De nuevo el bar se colmó de gente, llegaron algunos amigos y se acercaron a mi mesa, uno de ellos se sentó para hablarme de un negocio y me entretuvo más de la cuenta. Cuando volteé a mirar hacia la mesa donde ella se encontraba, ya se había marchado. Maldije.

Pasaron varios días sin verla, mientras mi corazón sentía esa convulsión cuando el enamoramiento traspasa la epidermis y se nos mete en la sangre. La muchacha desapareció, dejando triste mi interior y la pupila de mis ojos. No dejé de ir un solo día al café, me senté siempre junto al lugar que esperaba ella ocuparía, pero el transcurrir del tiempo y los días punzaban mi cuerpo de manera inmisericorde. En mis oídos retumbaba el ruido de las voces de los concurrentes, se hizo insoportable, un mal humor se adueñó de mi ánimo. Le pregunté al mesero si la había vuelto a ver o si sabía algo de ella. No estaba enterado. Esos días tomé más que de costumbre, me sumí en mis pensamientos y trataba de revivir la imagen de la joven.
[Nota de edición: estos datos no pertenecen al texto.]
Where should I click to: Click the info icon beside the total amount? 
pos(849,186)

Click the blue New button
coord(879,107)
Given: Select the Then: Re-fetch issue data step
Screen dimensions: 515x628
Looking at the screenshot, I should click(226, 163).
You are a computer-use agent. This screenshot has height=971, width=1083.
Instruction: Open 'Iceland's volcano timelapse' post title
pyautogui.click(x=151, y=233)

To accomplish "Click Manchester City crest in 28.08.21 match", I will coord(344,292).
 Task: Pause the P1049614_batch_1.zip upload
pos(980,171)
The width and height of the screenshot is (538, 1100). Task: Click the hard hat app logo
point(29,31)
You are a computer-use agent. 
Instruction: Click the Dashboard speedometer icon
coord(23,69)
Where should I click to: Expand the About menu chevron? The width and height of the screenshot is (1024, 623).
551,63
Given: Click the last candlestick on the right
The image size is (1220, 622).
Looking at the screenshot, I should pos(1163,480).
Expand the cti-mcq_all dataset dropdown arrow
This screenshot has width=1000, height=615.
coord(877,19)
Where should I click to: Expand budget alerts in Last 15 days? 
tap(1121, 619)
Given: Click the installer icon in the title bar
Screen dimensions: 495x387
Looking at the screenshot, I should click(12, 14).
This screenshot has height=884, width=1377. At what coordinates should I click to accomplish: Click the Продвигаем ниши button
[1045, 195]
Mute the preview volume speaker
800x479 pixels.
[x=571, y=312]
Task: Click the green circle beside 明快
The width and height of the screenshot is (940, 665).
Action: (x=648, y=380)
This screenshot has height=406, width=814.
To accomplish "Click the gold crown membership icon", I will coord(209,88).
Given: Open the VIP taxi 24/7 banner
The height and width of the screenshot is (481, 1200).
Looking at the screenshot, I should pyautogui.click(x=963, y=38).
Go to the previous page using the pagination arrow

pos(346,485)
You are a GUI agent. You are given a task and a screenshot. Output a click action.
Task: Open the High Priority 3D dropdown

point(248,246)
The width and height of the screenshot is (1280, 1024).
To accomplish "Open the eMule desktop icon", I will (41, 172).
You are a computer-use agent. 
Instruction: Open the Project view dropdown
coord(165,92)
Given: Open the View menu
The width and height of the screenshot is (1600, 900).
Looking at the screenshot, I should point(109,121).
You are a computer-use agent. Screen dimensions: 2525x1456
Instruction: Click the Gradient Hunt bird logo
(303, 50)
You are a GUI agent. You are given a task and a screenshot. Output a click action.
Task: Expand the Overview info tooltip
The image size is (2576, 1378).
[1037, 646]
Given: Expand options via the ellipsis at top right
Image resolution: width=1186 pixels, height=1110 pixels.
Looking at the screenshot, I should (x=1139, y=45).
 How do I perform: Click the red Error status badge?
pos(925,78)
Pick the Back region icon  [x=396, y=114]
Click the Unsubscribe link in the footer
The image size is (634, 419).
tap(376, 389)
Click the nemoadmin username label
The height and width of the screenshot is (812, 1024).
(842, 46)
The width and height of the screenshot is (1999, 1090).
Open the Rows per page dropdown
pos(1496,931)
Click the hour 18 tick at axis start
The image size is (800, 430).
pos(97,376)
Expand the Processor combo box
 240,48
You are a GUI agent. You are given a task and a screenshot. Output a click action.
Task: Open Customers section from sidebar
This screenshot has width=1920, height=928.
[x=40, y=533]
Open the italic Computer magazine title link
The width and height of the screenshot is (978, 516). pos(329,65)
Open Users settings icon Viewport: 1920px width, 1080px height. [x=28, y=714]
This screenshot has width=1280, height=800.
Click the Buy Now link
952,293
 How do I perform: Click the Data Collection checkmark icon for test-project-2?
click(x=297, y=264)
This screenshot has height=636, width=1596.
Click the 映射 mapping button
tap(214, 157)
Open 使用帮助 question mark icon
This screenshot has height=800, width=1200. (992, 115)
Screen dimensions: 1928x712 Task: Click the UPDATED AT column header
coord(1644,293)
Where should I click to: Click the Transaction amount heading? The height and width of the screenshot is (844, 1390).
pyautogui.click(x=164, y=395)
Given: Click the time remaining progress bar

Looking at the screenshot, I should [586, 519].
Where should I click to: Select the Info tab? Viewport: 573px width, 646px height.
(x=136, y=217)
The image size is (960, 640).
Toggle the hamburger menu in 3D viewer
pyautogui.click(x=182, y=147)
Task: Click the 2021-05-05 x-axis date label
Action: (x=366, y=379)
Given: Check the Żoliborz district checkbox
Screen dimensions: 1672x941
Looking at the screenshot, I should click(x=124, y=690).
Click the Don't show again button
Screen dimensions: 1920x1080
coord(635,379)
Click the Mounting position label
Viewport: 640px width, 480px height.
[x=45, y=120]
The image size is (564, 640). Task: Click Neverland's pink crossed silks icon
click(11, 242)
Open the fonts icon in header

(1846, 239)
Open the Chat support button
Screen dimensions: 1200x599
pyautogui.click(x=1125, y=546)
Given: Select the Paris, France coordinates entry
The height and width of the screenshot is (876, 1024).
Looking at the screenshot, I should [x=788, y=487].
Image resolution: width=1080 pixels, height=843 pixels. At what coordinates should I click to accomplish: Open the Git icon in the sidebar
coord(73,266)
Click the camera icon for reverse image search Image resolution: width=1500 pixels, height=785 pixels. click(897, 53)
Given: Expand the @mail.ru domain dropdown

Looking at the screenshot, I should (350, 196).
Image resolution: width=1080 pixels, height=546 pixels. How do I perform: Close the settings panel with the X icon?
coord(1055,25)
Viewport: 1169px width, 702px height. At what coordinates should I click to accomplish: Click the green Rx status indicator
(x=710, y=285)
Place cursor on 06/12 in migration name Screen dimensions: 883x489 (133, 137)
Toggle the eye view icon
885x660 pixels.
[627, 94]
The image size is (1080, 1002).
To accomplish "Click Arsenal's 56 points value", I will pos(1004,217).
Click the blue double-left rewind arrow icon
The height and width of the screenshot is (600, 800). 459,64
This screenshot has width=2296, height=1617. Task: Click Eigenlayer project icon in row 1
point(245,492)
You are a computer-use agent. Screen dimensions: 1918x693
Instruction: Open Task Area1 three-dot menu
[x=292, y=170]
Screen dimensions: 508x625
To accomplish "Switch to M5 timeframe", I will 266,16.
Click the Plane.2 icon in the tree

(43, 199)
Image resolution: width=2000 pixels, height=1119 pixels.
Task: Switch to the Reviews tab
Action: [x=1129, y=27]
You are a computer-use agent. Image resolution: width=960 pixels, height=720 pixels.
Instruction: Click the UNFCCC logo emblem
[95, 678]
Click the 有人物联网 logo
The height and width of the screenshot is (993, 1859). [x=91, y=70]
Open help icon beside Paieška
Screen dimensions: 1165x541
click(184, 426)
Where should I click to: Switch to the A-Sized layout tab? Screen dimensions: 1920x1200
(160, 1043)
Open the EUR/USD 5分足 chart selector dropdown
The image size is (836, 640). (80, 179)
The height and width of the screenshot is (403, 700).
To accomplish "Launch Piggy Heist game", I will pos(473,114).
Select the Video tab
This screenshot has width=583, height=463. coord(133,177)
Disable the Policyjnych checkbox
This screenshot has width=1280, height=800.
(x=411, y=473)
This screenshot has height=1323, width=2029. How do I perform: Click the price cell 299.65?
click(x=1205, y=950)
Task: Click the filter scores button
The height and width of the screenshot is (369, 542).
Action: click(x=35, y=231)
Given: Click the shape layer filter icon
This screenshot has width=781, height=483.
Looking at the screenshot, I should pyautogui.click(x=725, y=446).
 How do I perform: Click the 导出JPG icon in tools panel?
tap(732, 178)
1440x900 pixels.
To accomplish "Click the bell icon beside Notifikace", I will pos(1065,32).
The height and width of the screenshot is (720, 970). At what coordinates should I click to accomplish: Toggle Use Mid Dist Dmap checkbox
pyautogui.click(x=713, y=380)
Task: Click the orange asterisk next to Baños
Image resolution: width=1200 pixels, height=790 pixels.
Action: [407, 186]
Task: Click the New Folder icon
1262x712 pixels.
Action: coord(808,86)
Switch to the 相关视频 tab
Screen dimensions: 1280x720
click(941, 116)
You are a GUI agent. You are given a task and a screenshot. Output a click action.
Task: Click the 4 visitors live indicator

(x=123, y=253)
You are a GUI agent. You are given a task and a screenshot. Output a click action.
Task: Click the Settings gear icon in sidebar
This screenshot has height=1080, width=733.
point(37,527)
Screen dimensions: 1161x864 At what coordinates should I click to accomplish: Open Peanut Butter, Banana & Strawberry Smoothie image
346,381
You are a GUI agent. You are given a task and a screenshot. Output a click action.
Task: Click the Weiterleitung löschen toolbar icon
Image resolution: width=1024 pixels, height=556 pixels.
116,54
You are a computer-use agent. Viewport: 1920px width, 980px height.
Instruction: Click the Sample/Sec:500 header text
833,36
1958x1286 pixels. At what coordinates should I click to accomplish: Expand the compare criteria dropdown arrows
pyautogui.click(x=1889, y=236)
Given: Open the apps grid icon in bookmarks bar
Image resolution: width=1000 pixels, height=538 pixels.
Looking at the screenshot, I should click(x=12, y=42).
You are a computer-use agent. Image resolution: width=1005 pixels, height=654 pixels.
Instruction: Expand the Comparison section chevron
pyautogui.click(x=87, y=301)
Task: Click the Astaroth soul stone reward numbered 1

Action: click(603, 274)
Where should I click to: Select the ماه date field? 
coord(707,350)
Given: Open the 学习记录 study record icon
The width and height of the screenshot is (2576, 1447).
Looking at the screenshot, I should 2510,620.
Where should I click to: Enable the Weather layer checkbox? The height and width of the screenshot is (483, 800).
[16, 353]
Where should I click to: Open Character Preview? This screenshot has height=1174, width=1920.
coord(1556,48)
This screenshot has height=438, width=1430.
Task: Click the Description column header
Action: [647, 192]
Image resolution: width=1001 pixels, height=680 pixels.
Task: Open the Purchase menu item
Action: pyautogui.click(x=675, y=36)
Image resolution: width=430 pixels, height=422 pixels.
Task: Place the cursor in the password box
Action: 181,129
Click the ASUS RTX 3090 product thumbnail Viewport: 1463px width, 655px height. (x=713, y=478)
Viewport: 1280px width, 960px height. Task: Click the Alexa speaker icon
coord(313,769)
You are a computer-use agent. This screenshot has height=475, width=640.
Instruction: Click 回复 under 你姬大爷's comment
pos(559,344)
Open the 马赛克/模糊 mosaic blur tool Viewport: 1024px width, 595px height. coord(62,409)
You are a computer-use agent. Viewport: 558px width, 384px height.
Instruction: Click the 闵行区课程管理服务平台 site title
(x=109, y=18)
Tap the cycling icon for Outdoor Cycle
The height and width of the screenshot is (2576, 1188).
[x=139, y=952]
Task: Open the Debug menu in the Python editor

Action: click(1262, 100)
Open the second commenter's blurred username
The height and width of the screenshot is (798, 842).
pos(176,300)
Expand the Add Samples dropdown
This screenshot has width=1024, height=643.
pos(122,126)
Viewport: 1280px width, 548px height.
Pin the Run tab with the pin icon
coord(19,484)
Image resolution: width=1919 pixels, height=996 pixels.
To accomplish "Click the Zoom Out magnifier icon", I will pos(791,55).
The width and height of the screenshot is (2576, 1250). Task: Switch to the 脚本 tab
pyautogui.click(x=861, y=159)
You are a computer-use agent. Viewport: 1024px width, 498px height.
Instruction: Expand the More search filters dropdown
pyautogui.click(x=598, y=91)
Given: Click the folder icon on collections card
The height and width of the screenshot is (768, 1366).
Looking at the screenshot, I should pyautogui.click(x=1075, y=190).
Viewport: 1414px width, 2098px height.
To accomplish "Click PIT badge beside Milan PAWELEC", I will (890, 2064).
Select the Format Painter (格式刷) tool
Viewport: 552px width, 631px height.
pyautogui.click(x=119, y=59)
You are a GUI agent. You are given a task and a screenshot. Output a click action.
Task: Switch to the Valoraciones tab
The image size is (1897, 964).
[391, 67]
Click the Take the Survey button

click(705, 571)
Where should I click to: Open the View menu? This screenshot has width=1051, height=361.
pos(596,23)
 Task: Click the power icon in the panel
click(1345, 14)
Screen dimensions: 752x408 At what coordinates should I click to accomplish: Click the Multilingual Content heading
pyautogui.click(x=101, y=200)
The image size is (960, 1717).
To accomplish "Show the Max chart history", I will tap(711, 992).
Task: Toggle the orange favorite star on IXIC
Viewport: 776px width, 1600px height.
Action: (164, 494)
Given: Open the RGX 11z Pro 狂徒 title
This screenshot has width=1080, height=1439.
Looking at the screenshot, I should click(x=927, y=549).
Una tarde en que me acompañaba media de ron, después de muchos insomnios, llegó, entró decidida, se sentó enfrente de mí y me entregó una foto suya, donde se veía tan linda como la que en ese momento me acompañaba. El rubor subió a mis mejillas, no tuve voz para decirle algo. Percibió mi embarazo cuando expresó su sentimiento: estoy enamorada de ti. Pasados varios segundos, acaté a decir: Yo también.